___ Material provided ___

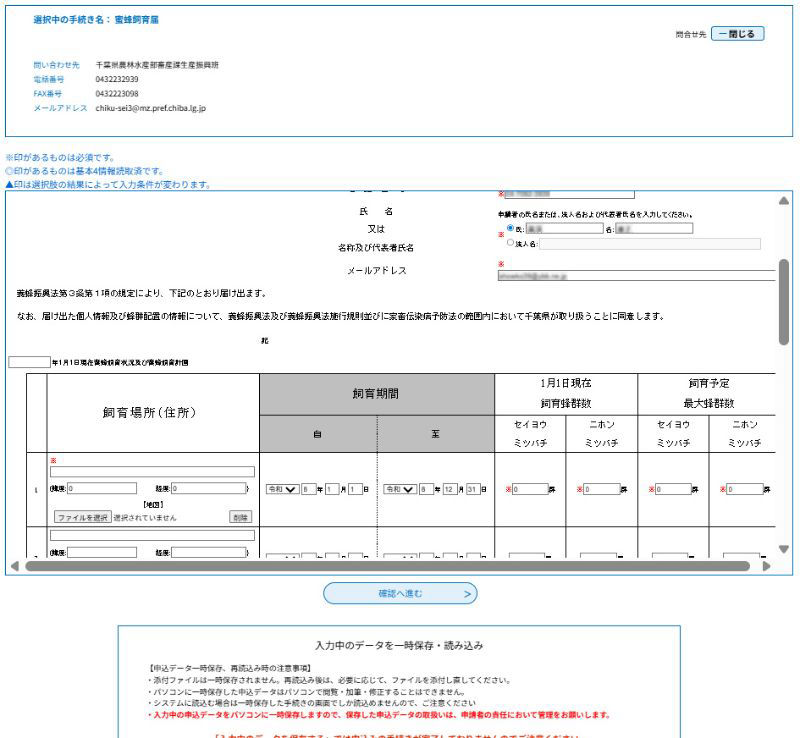The width and height of the screenshot is (800, 738).
Task: Click scroll-up arrow of form vertical scrollbar
Action: click(x=783, y=201)
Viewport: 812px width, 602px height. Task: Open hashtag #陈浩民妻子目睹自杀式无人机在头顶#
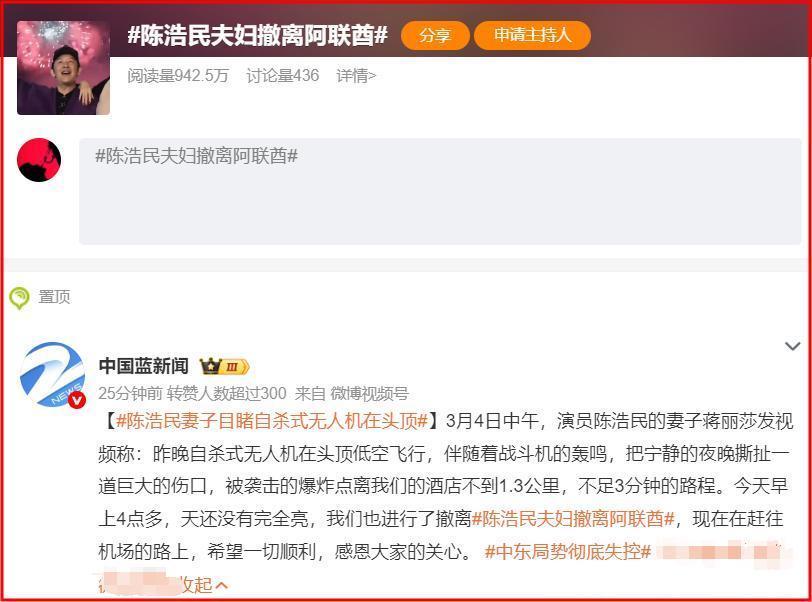(272, 421)
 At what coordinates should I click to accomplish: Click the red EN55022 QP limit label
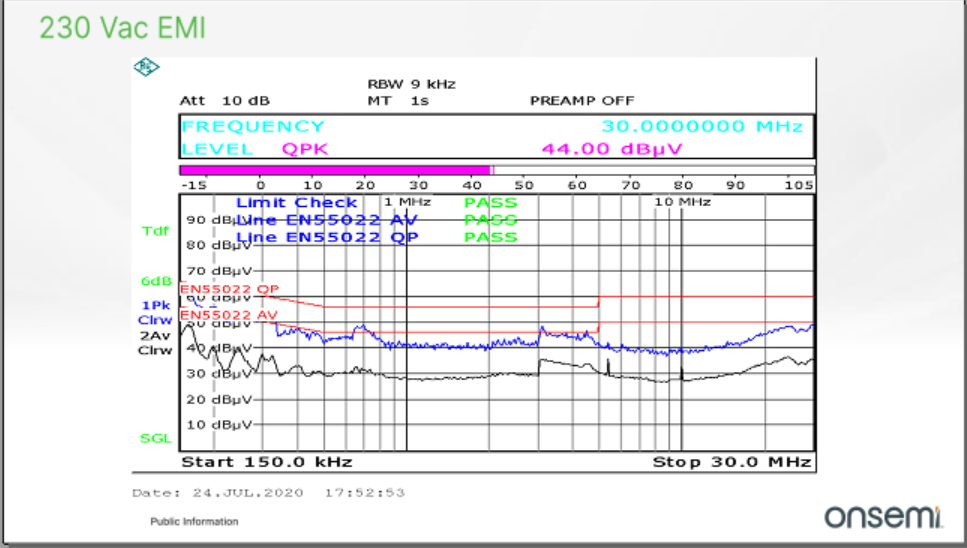[x=229, y=289]
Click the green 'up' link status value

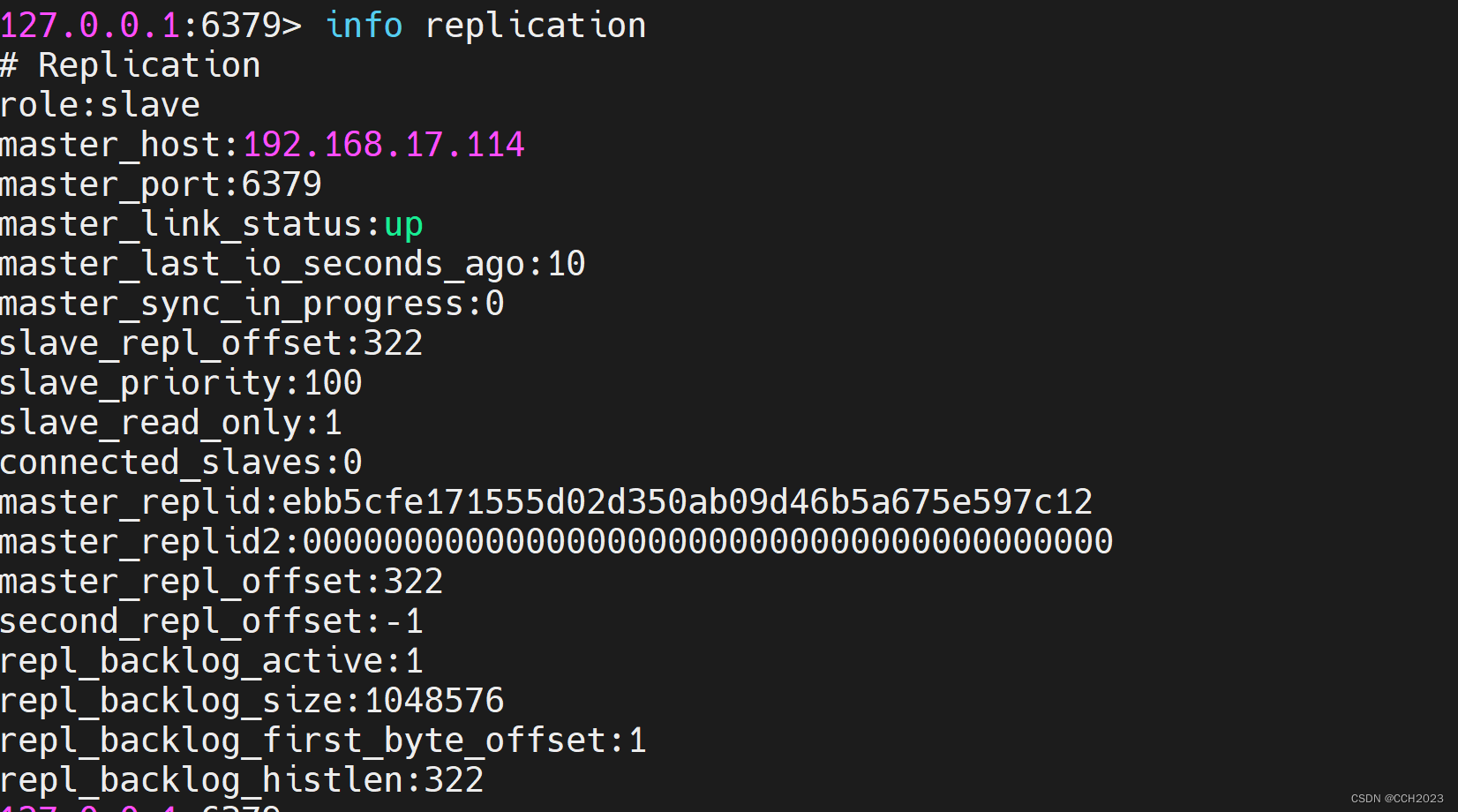point(403,225)

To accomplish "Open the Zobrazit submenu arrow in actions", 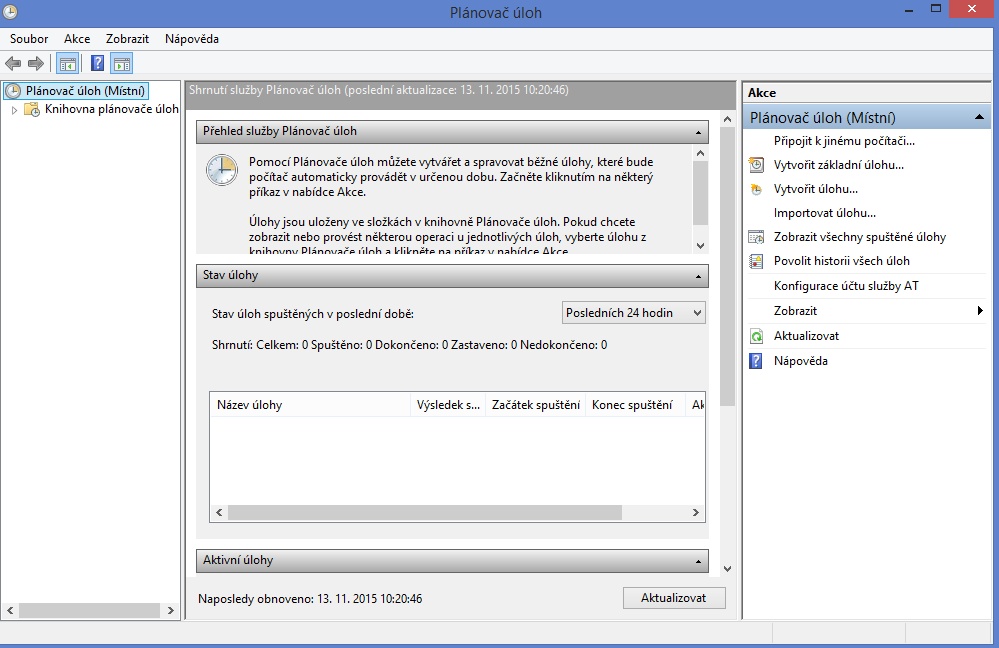I will (x=980, y=311).
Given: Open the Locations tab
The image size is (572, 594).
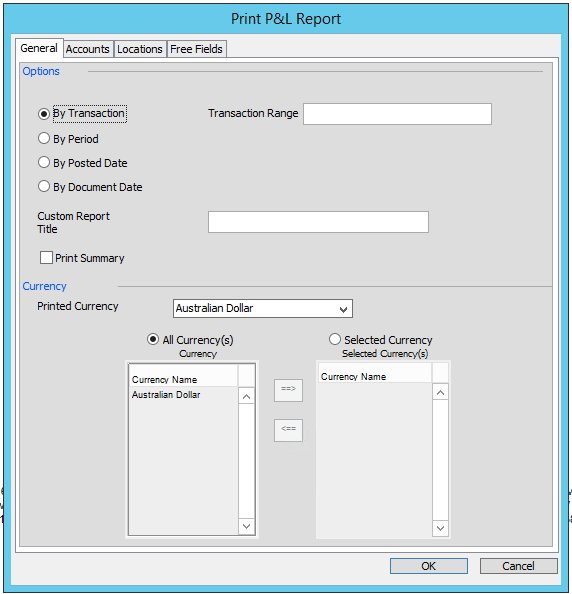Looking at the screenshot, I should click(x=140, y=49).
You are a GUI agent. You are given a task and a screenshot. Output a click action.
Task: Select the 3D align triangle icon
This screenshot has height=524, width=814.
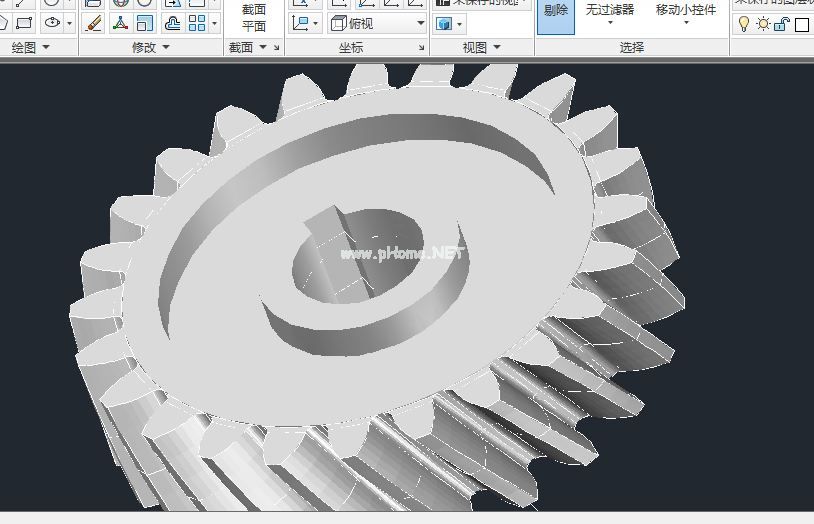point(120,22)
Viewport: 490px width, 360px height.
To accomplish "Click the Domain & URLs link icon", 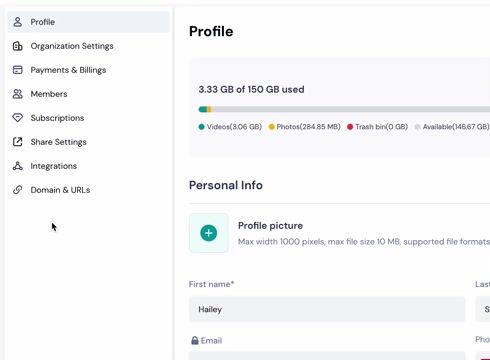I will coord(18,190).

___

_Short exercise_
Starting at the beginning of the entries and ending at the line containing "[x=229, y=289]", change "coordinates" to "location" and give those lines again with everything else unchanged. Leave the pictures out.

_The reply_
The width and height of the screenshot is (800, 738).
Task: Click scroll-up arrow of form vertical scrollbar
Action: click(x=783, y=201)
Viewport: 812px width, 602px height. Task: Open hashtag #陈浩民妻子目睹自杀式无人机在头顶#
(272, 421)
 At what location should I click to accomplish: Click the red EN55022 QP limit label
[x=229, y=289]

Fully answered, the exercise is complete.